Studies have confirmed that MMR status can predict biomarkers of immunotherapy [19]. Tumours with MMR deficit may produce a large number of new antigens related to mutations, which can be recognized by the immune system [20]. Hence, immunotherapy has a high response rate among dMMR tumours. In the PD-1 inhibitor study on the efficacy of 12 different and advanced solid tumours with MMR defects [21], the imaging objective remission rate of tumours with MMR deficiency to PD-1 inhibitor treatment was as high as 53% and the imaging complete remission rate was 21%. After neoadjuvant therapy, our patient with MLH1 mutation benefited greatly from perioperative immunotherapy. Therefore, whether immunotherapy can be considered perioperative adjuvant therapy is an interesting clinical research direction.

Clinical and molecular diagnostic perspectives

The proband in our study met the Amsterdam criteria. In his parents’ generation, there is a large family pedigree that can provide a family history for him. Nevertheless, there are few family members and a large number of one-child families in China at present. Researchers have shown that according to clinical standards, up to 28% of LS cases might be missed [22]. At the same time, studies show that ∼89% of LS patients meet the revised Bethesda criteria in China, while <20% of Chinese LS patients meet the Amsterdam criteria [23]. Therefore, the characteristics of the family history are less obvious. This makes it more difficult to screen for LS among our Chinese patients. Hence, China should strengthen the molecular detection of LS to improve the identification of this disease. Studies have shown that even if it is non-CRC or non-endometrial cancer, MSI is helpful for the diagnosis of LS patients [24]; however, the reliable way to a definitive diagnosis is to identify the mutated gene, as this will help to guide the treatment of patients and manage cancer risk in carriers. Although at least five genes are associated with LS, ∼50% of suspected LS cases are genetically unknown [23]. Therefore, we recommend that CRC patients with a family history or who fulfil the Amsterdam/Bethesda clinical diagnostic criteria or patients with suspected LS-related tumours undergo screening for MMR gene mutations by genetic testing [13]. NGS has been increasingly used in clinical settings and research to define the diagnosis and explore the significance of other genes in patients with a personal/family history of hereditary CRC. However, there is a lack of research data on Asian populations [25] and we need to continue to explore mutation data in these populations.

Limitations

Our study has some limitations. In this study, only one pedigree from our single centre was recruited. In the future, other patients with the same mutation need to be included in a large-scale study to further confirm the pathogenicity of the variant.

Conclusions

In this study, we found a new MLH1 pathogenic variant (c.1989 + 5G>A). We confirmed that it affected the splicing function of RNA. Therefore, this finding enriches the MMR gene-mutation spectrum of LS and provides a reference for a definite diagnosis, follow-up treatment, and genetic counselling for family members.

Authors' Contributions

L.L.W., S.M.Z., L.D., and Z.L. designed the research.
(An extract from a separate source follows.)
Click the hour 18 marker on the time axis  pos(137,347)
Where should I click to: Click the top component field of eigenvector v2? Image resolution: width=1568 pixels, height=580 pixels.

L.L.W., M.Y., D.Q., and Z.L. performed the experiments. Z.J. and Q.L. provided the study materials and patients. L.L.W., J.N.C., S.W.M., and Z.X.Z. collected the data. X.G. analysed the data. L.L.W., S.M.Z., and L.D. drafted the manuscript. Z.L. and X.S.W. revised the paper. All authors reviewed and approved the final manuscript.

Funding

This work was supported by grants from the National Key Research and Development Program of China [2018YFC1312100, 2017YFC1311005]. The funders had no role in the study design, data acquisition, analysis, interpretation, writing, or submission of the manuscript.